I love well crafted India pale ales (IPA), specifically those made in the relatively new American tradition, unfortunately I've been a bit neglectful in my IPA consumption of late. It wasn't a hard problem to fix.
Earlier in the week Tracy and I made it to BJ's in Roseville and found a beer I'm appreciating more and more, Alaskan IPA. This beer seems to embrace what is becoming a more popular flavor profile for the style, one that highlights the great flavors of hops - bursting in the aroma and taste - while restraining the bitterness that you'd expect from the style. Really, this beer was juicy, sweet - while finishing fairly dry - and generally showing off great flavor. It didn't take any convincing for me to order a second one to go with my meal.

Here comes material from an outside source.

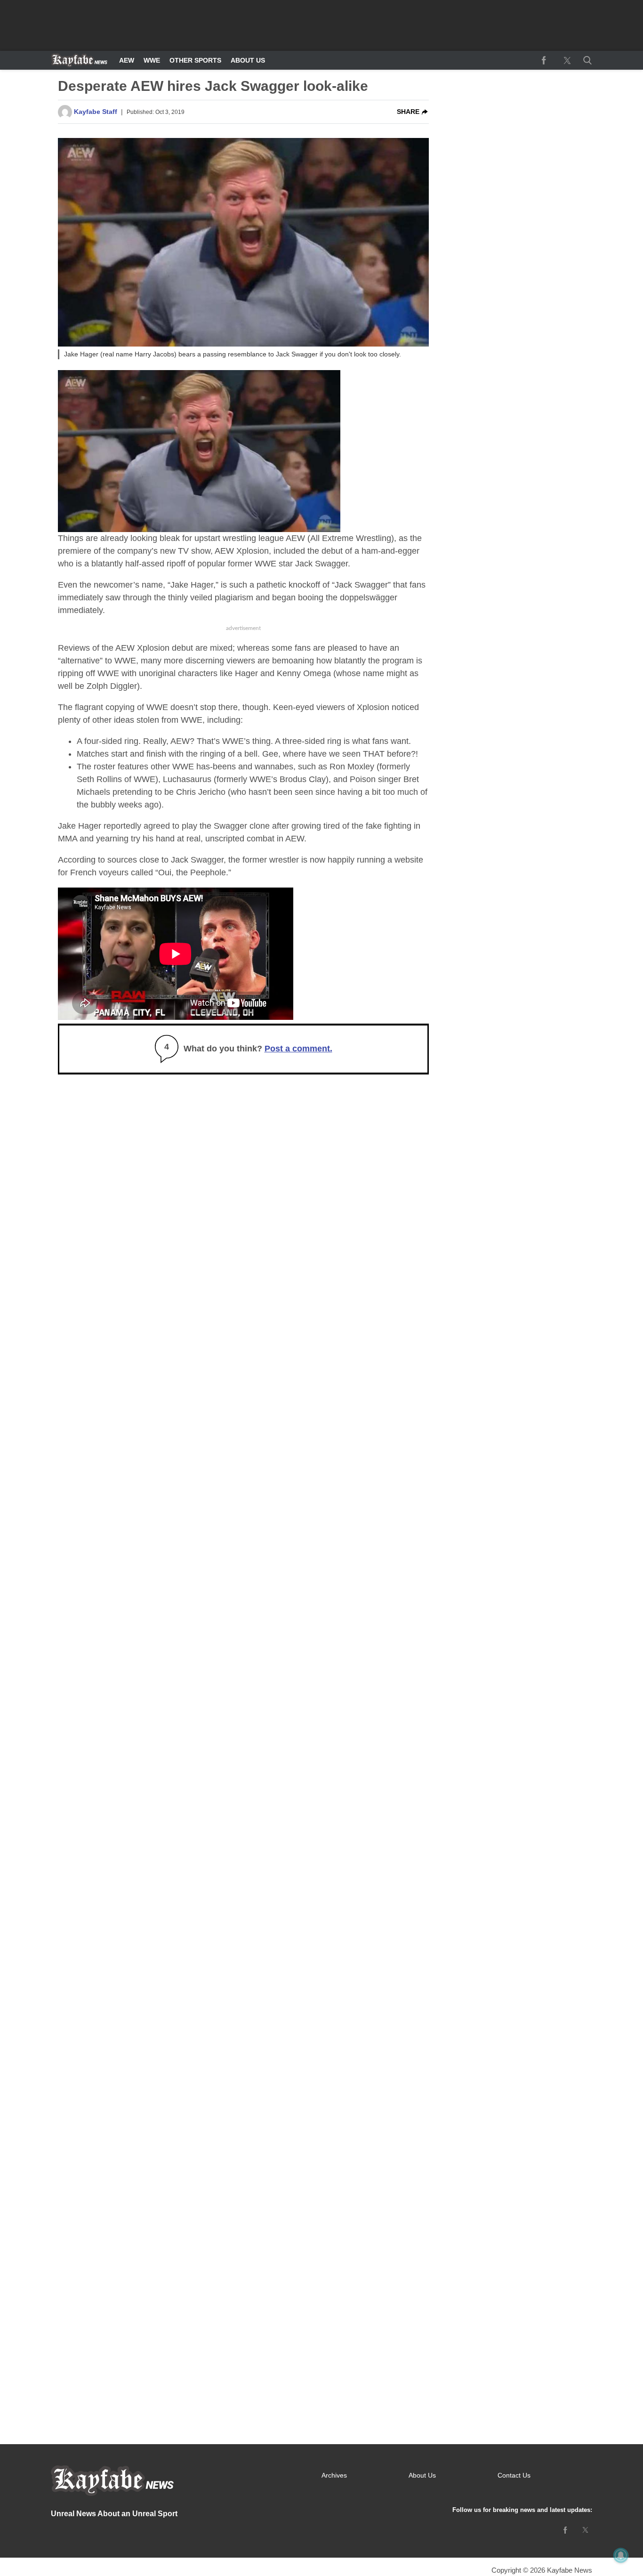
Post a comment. (298, 1048)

Then last night we headed to Sacramento Brewing Company's Oasis, their restaurant and production brewery. We went SBC for the Brussels Blond, Peter Hoey's tank conditioned Belgian triple that is nearing it's end, but soon discovered he and Peter Salmond had crafted a truly remarkable IPA themselves. It's sad really, as the Brussels really does deserve a write up all its own (oh, how good it was with our grilled artichoke appetizer), but really, this night soon became all about the hops.
They've been tweaking with their IPA recipe for a while now, in fact a few months back they'd made one that I didn't think they'd top (it was so full of flavor, bitterness and goodness). Tonight's IPA stopped me in my tracks. To begin, they must have dry-hopped this to a point that nears obscene, the aroma seemingly dripping with the orange resinous powder you see on the cones - so good you found yourself telling the palate to relax, it would get its turn soon enough. I suppose the tongue only settled down the salivation because it knew the payoff would be worth the wait. It didn't disappoint. This was one of those beers that just grew in flavor as it ran across the tongue and down the throat, starting with subdued citrus and pine before moving into an assertive sassy mood, then just becoming down right aggressive, almost taunting the palate in some strange way. Just when you thought you'd experienced the beer in all its goodness there comes the after-burp that finds a way to only impress you further.
Don't misread the above sentences, there was certainly more than one dimension to the beer - with enough malted sweetness to satisfy throughout. Really though, to call this "balanced" would only be to say the malts introduced the hops for their hour-long performance. At the end of it all you can remember those malts were there, but the show belonged to the hops. Seriously, how often do you long for the opening act to play another set before the stars come on stage? Same deal here.
Am I gushing? Sorry, I did mention some hop deprivation earlier, right?
Point? Do I need one? Find a local brewery, go there, buy a pint and enjoy it. How's that work for you? Cheers!
Picture is of Peter Hoey, SBC's brewmaster, and me.